● Document text
----------------------------------------
Junk bond mutual funds saw inflows of $650 million (from Lipper).

Freddie Mac 30-year fixed mortgage rates declined three bps to 4.02% (up 44bps y-o-y). Fifteen-year rates slipped two bps to 3.27% (up 46bps). The five-year hybrid ARM rate dipped a basis point to 3.13% (up 33bps). Bankrate's survey of jumbo mortgage borrowing costs had 30-yr fixed rates down eight bps to 4.08% (up 30bps).

Federal Reserve Credit last week expanded $5.1bn to $4.439 TN. Over the past year, Fed Credit declined $7.9bn (down 0.2%). Fed Credit inflated $1.628 TN, or 58%, over the past 236 weeks. Elsewhere, Fed holdings for foreign owners of Treasury, Agency Debt rose $12.4bn last week to $3.234 TN. "Custody holdings" were up $14.3bn y-o-y, or 0.4%.

M2 (narrow) "money" supply last week declined $14.8bn to $13.460 TN. "Narrow money" expanded $740bn, or 5.8%, over the past year. For the week, Currency increased $1.1bn. Total Checkable Deposits jumped $45bn, while Savings Deposits dropped $62.8bn. Small Time Deposits were little changed. Retail Money Funds gained $1.8bn.

Total money market fund assets declined $5.1bn to $2.645 TN. Money Funds fell $74bn y-o-y (2.7%).

Total Commercial Paper rose $5.0bn to $987bn. CP declined $112bn y-o-y, or 10.2%.

Currency Watch:

May 17 – Wall Street Journal (Saumya Vaishampayan): “China’s central bank is guiding the currency higher, but the country’s investors seem unconvinced. The People’s Bank of China on Wednesday fixed the yuan at 6.8635 per dollar, the strongest since Feb. 17, only to have it weaken to 6.88 within minutes... The gap between the central bank’s fix and where the currency then trades in the onshore market has widened in recent days. Wednesday’s discount was the largest since January. Such a gap ‘suggests that the onshore market is still not fully convinced that the Chinese yuan will remain strong,’ said Irene Cheung, a senior strategist for Asia at ANZ in Singapore…”
----------------------------------------
[Entries for locating text and elements]
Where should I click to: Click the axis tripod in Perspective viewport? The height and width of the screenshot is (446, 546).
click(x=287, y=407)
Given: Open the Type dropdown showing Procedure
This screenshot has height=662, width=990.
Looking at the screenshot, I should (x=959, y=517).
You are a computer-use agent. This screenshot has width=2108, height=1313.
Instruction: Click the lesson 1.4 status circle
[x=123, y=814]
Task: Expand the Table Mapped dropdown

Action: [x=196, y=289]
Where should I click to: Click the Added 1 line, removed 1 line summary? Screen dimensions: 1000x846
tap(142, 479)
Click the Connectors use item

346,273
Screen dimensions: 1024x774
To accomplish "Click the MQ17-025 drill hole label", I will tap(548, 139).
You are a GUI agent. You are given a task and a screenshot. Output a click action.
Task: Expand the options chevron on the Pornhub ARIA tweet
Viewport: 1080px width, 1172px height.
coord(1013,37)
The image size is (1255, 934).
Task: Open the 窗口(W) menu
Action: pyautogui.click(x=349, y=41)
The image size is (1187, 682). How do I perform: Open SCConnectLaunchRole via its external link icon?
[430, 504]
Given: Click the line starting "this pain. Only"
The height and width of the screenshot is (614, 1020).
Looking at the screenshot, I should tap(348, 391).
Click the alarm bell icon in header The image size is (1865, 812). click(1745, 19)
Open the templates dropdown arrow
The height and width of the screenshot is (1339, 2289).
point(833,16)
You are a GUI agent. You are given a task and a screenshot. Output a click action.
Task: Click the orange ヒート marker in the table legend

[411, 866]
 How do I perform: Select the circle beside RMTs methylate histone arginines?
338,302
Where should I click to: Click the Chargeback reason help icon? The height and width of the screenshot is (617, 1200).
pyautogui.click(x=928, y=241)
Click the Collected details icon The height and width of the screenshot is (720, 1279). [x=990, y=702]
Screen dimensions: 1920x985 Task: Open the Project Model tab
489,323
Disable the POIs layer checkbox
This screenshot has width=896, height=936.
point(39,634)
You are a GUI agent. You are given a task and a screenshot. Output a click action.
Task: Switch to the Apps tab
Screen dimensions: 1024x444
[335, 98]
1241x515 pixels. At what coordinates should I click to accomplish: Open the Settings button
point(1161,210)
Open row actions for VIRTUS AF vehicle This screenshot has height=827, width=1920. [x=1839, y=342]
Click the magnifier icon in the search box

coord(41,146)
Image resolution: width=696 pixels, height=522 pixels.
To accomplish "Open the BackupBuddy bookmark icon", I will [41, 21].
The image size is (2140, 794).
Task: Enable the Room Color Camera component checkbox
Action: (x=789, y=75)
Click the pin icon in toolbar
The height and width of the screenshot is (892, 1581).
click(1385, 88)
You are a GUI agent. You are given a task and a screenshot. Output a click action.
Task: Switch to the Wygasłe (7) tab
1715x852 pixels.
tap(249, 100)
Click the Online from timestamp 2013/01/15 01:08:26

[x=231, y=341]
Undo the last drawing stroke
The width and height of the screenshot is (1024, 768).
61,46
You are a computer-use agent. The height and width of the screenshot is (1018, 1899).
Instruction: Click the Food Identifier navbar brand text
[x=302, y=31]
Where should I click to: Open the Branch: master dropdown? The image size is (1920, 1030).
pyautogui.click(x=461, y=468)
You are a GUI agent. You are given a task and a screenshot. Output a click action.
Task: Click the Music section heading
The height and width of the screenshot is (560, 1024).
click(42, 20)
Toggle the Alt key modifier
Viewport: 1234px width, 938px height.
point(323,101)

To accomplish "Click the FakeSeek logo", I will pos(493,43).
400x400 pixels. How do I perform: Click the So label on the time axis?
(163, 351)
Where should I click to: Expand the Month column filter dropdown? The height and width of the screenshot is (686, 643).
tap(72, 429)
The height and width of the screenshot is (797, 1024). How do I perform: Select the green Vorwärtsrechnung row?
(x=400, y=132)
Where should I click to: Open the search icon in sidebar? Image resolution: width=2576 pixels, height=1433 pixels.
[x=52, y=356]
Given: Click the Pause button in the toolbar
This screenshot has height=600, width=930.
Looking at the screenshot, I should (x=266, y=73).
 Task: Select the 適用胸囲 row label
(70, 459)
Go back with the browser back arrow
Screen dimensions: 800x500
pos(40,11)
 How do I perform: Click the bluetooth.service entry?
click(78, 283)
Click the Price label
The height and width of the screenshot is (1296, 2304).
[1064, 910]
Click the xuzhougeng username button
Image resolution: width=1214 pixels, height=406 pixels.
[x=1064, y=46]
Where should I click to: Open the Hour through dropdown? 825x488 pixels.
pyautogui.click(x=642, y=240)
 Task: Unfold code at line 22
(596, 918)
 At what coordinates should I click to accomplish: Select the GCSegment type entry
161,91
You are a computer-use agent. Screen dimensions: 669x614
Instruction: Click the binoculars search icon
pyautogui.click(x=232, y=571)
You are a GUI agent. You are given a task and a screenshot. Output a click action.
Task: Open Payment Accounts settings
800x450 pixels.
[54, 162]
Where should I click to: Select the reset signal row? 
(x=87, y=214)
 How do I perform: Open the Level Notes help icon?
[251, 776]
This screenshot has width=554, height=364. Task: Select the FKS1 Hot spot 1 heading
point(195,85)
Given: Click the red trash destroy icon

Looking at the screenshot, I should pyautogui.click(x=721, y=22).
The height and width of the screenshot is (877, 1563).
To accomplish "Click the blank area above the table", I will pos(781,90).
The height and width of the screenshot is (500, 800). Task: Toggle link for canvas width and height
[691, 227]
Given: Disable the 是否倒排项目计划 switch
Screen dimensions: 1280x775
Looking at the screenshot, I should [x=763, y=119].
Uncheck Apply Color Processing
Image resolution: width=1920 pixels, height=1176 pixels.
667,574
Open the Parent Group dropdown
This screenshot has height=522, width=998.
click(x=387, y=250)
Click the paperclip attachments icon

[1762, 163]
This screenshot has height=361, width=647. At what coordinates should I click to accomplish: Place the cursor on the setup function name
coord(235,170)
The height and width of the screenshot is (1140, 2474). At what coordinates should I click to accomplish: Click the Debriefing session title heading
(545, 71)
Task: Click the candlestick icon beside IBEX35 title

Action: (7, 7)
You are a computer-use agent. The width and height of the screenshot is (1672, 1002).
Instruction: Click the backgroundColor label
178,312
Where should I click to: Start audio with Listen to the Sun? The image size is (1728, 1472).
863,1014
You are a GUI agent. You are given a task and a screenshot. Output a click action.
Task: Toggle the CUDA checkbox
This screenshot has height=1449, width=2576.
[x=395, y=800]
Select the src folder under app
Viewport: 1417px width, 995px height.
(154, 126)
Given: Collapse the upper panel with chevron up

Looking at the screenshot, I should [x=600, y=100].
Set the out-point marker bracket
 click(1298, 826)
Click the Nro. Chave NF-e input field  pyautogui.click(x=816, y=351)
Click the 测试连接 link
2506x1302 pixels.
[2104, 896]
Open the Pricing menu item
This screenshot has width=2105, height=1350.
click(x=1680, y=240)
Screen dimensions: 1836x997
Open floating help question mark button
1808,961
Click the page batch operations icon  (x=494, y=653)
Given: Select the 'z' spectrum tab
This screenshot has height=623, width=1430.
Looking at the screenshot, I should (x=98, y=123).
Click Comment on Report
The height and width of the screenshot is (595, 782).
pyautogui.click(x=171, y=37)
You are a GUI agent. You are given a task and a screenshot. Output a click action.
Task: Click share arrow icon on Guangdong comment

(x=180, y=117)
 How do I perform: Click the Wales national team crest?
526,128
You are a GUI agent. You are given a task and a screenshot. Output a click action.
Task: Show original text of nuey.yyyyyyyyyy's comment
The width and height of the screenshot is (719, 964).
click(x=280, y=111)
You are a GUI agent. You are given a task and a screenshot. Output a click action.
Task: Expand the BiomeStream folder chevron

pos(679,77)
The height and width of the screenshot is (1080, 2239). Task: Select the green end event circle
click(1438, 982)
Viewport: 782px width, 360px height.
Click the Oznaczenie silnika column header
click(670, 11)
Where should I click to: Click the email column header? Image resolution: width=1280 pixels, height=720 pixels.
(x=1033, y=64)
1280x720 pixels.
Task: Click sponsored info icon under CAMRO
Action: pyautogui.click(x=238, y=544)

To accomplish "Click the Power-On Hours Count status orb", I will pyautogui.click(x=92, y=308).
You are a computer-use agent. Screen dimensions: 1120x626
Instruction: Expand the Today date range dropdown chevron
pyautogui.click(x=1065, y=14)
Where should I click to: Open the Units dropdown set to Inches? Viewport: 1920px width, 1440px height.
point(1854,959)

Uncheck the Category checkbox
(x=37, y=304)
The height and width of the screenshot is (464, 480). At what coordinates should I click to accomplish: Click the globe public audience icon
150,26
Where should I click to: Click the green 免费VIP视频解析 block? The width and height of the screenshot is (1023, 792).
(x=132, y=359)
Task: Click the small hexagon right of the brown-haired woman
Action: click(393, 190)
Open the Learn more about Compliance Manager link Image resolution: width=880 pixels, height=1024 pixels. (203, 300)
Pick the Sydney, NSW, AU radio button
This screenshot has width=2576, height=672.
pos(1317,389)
----------------------------------------
● Problems to solve
[a] Pull out every line of the listing above that contains the string "heading", matching case exactly.
[b] Continue the report on fund flows, interest rates and money supply above, picking up right after its final sentence.

● Answers to the tasks
[a]
Task: Click the Music section heading
This screenshot has width=554, height=364. Task: Select the FKS1 Hot spot 1 heading
The height and width of the screenshot is (1140, 2474). At what coordinates should I click to accomplish: Click the Debriefing session title heading

[b]
The U.S. dollar index sank 2.1% to 97.125 (down 5.2% y-t-d). For the week on the upside, the Swiss franc increased 2.9%, the euro 2.5%, the Norwegian krone 2.2%, the Japanese yen 1.9%, the Canadian dollar 1.5%, the Singapore dollar 1.3%, the British pound 1.1%, the Swedish krona 1.1%, the South African rand 1.0%, the Australian dollar 1.0%, the New Zealand dollar 0.8% and the Mexican peso 0.5%. For the week on the downside, the Brazilian real declined 4.0%. The Chinese renminbi gained 0.21% versus the dollar this week (up 0.87% y-t-d).

Commodities Watch:

The Goldman Sachs Commodities Index gained 1.2% (down 3.6% y-t-d). Spot Gold rallied 2.2% to $1,256 (up 9.0%). Silver jumped 2.4% to $16.85 (up 5.4%). Crude recovered $2.59 to $50.43 (down 6%). Gasoline rallied 4.5% (down 1%), while Natural Gas dropped 5.0% (down 13%). Copper rallied 2.6% (up 3.3%). Wheat increased 0.6% (up 6.7%). Corn added 0.4% (up 5.8%).

Trump Administration Watch:

May 19 – Bloomberg (Justine Sink): “Donald Trump won the presidency on the promise he’d drain the swamp. This week, the swamp struck back. The naming Wednesday of former FBI Director Robert Mueller as special counsel to investigate the Russian government’s meddling in the U.S. election, including ties to Trump’s campaign, abruptly shifted the balance of power in Washington. The city’s permanent political class forcefully reasserted itself against an antagonistic president determined to bring them to heel. The Russia investigation will cast a pall over Trump’s first term, with Mueller free to pursue the facts where they lead and little urgency to get there.”

May 18 – Reuters (Julia Edwards Ainsley and Steve Holland): “The U.S. Justice Department, in the face of rising pressure from Capitol Hill, named former FBI chief Robert Mueller… as special counsel to investigate alleged Russian interference in the 2016 U.S. election and possible collusion between President Donald Trump's campaign and Moscow. The move followed a week in which the White House was thrown into uproar after Trump fired FBI Director James Comey… Trump, whose anger over the allegations has grown in recent weeks, took the news calmly and used it to rally his team to unite, move on and refocus on his stalled agenda, a senior White House official said. ‘We are all in this together,’ Trump told his team…”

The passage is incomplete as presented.